Even with rigid laws against edibles in Canada, Canadian stoners continued to convert their cannabis bud into oils and butter. These cooking oils are then made to craft the most delectable infused treats. This process generally involves decarboxylating the cannabis, which turns the THCa into THC. It is through this heating that cannabis transitions from raw to a product that gives us that familiar psychoactive high. Since getting high has long been the purpose, it is only now that the status quo is beginning to ask what raw cannabis can do for our health.
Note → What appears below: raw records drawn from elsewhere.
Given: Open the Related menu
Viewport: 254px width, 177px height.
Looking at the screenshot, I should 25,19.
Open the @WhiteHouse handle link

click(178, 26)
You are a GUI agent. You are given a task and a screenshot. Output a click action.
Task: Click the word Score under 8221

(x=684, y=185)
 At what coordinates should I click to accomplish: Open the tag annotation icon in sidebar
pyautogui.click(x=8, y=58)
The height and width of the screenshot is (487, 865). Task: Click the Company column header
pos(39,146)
Whether it is in the raw, cured, or decarboxylated form; cannabis is chalk-full of compounds called cannabinoids. One of the differences in these forms is the amounts and types of cannabinoids in each. When decarboxylated, THCa drops the acid and becomes THC. This means that it is now a compound that interacts with our brains in a psychoactive way. Simply put, now the cannabis can get us high. We decarb our bud when we light it with a lighter, or when we heat it before baking with the herb. When left raw, however, cannabis leaves and flowers have their own benefits.
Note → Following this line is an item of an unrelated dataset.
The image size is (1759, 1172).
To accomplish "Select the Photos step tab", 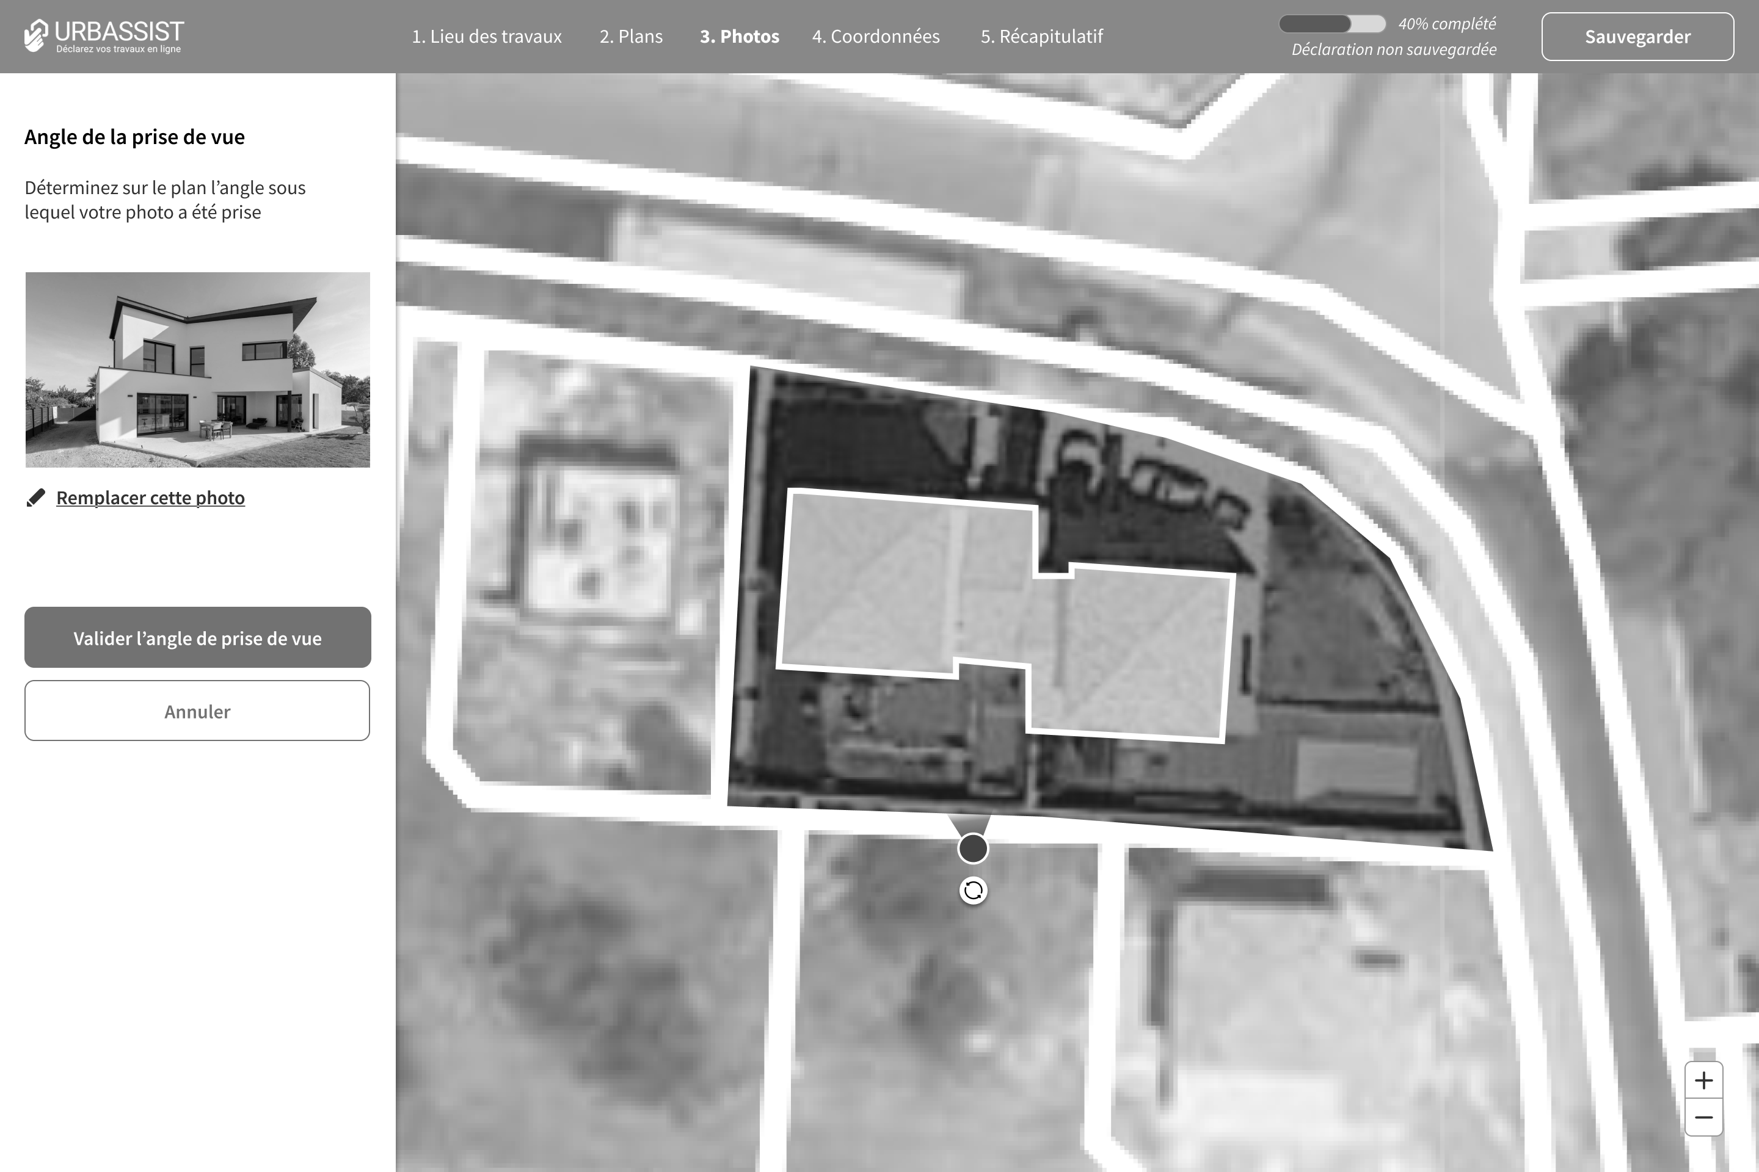I will coord(739,37).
There is talk in the community that eating cannabis leaves raw lets us take in more THCa, and in turn brings many health benefits. Like the other major cannabinoids, THCa and it’s constituent CBDa are heavily saturated in antioxidants. Recent studies in the last few years also suggest that these unheated cannabinoids may have a positive effect on those battling various forms of cancer. It could be that a majority of the benefits are related to the heavily saturated antioxidants that increase the body’s efficiency. These cleansing properties can jump start toxic accumulation in the body. Raw cannabis leaves are best enjoyed in smoothies, salads, or even juiced.